Expanded insurance coverage for breast cancer screenings lauded by officials, advocates
Harrowing tales from breast cancer survivors from across the state and a slip-up from a freshman legislator are among the circumstances that led to the passage of a bill expanding health care coverage for annual breast cancer screenings.
There are approximately 3,500 newly diagnosed cases of breast cancer in Connecticut each year, according to the Connecticut Breast Health Initiative, and the scourge of the disease was apparent in the stories told at Yale New Haven Children’s Hospital Wednesday as officials, advocates, and health care experts lauded the passage of legislation they say will save lives.
“There is no vaccine, there really is no prevention and breast cancer is not a choice. It’s a shot from Mars that could kill you and your only weapon is early detection,” said Jan Kritzman, a survivor and advocate for Are You Dense, who said early detection saved her life. “That weapon will now be available to the women of Connecticut.”
The ultimate passage of the bill — at least in its full form — was somewhat of a fluke, however.
This past legislative session, Sen. Matt Lesser, D-Middletown, was meeting in his office with a few members of the Insurance and Real Estate Committee and some advocates, discussing whether they should amend the scope of the bill to bring down its cost, when their meeting was interrupted by a call that the House of Representatives was voting.
Freshman lawmaker Rep. Gary Turco, D-Newington, rushed to open the door of Lesser’s office, but in his inexperience with the door’s security mechanism, Turco accidentally locked everyone inside.
““People were sweating to get out of there and sometimes that focuses the mind. It’s an unorthodox strategy, but it worked,” Lesser said. “I was worried that we wouldn’t be able to pass the bill as written because it was a strong pro-consumer bill and I was wondering if we needed to limit [its] scope in order to pass it. In that meeting I was convinced to go forward with the bill as it is and not whittle it down.”
Connecticut led the way in early breast cancer detection with legislation in 2009 which recommended additional ultrasound screenings for patients who had dense breast tissue—the presence of which increases the chances of breast cancer and masks abnormalities, inhibiting early cancer detection— but the bill stopped there.
Gov. Ned Lamont picked up the baton, and included in this year’s state budget is a mandate that will increase access to preventative care by lowering out-of-pocket costs for breast ultrasound screenings.

Supplied information —
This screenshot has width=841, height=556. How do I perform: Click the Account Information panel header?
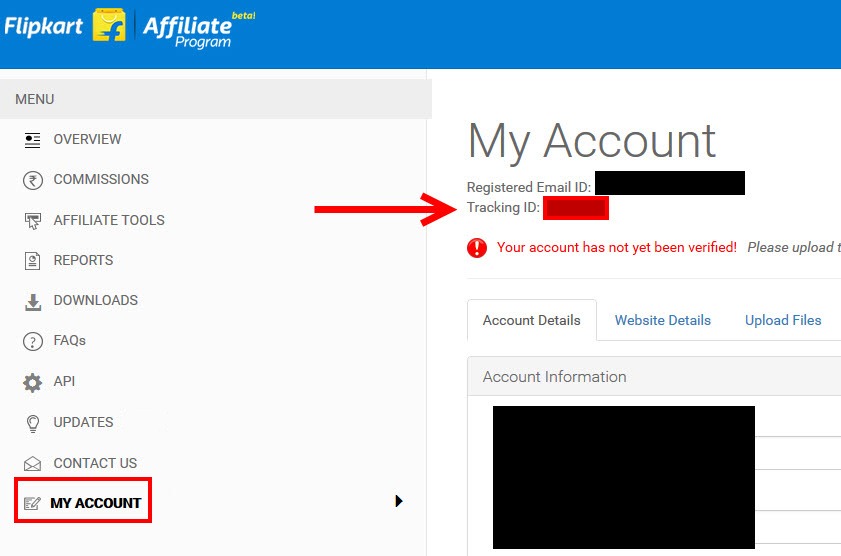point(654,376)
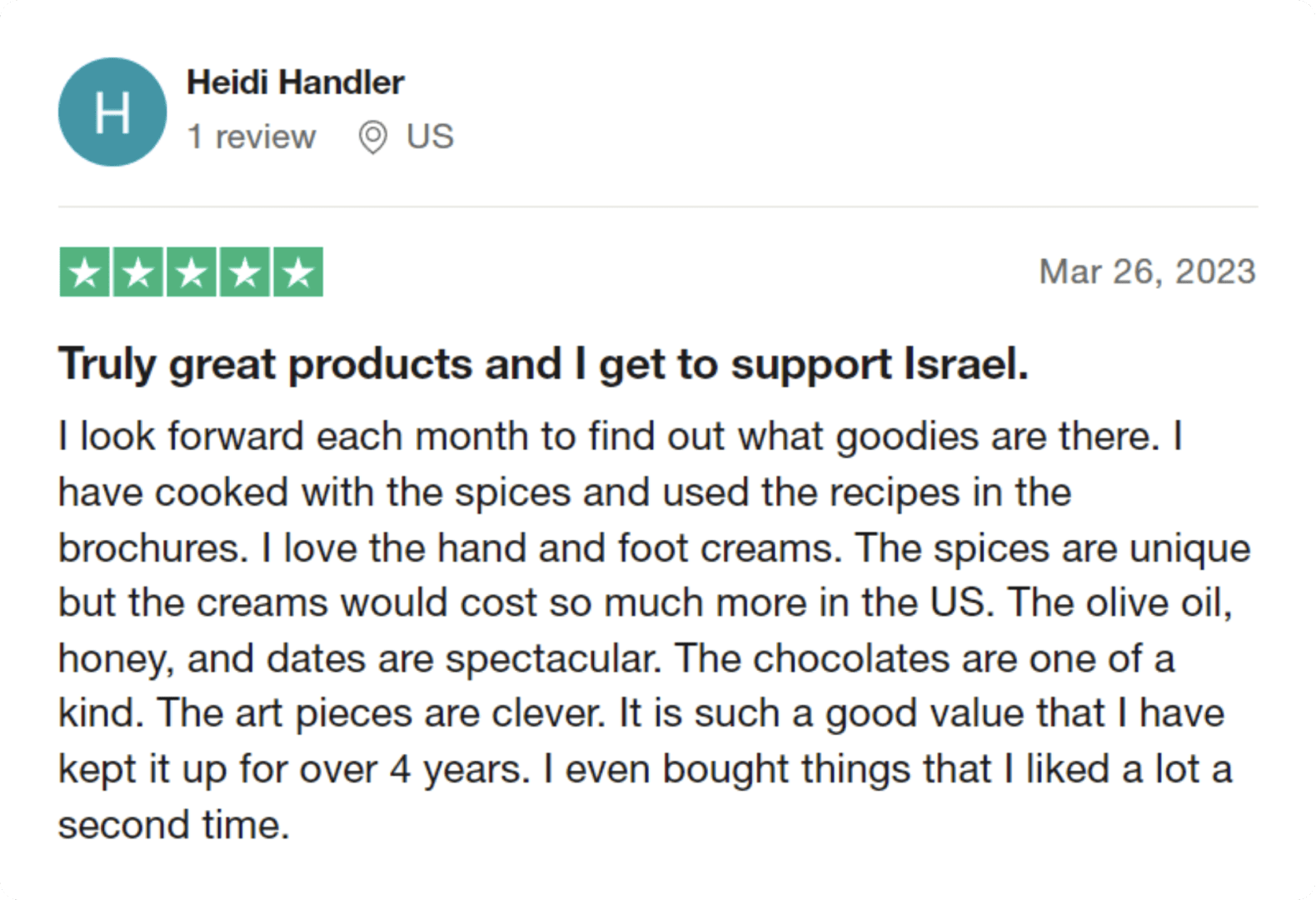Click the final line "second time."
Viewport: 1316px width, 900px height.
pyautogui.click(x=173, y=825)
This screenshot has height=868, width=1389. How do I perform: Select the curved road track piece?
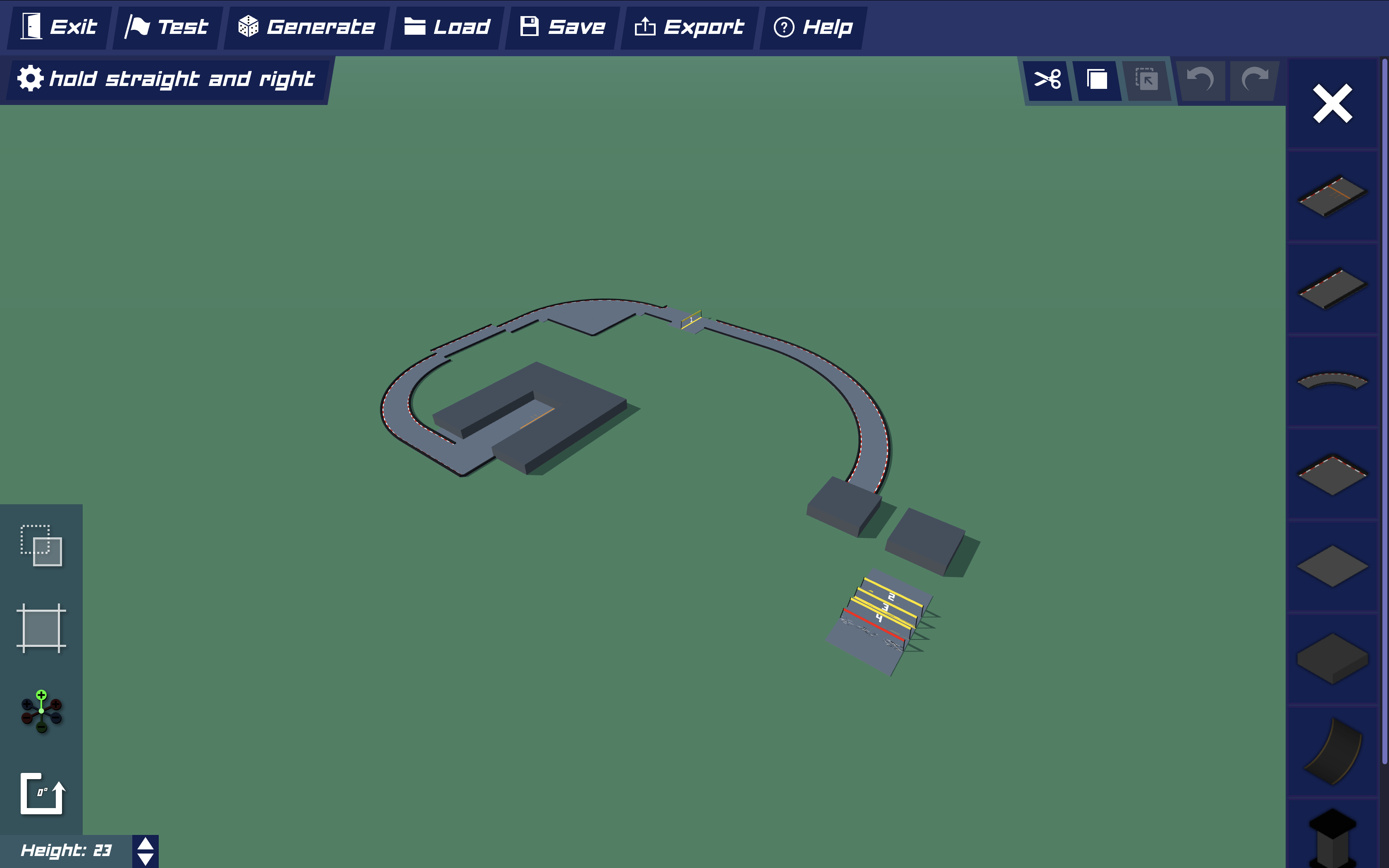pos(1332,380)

Exercise details —
Do the following statements agree with the article on breast cancer screening coverage above? Answer yes or no for each, quoting the deciding words.
(a) Rep. Gary Turco accidentally locked the people meeting in Sen. Matt Lesser's office inside.
(b) After the meeting, Lesser chose to narrow the bill's scope so it could pass.
(c) Connecticut's 2009 legislation recommended additional ultrasound screenings for patients with dense breast tissue.

Worked solution —
(a) Yes: "Turco accidentally locked everyone inside."
(b) No: "In that meeting I was convinced to go forward with the bill as it is and not whittle it down."
(c) Yes: "legislation in 2009 which recommended additional ultrasound screenings for patients who had dense breast tissue"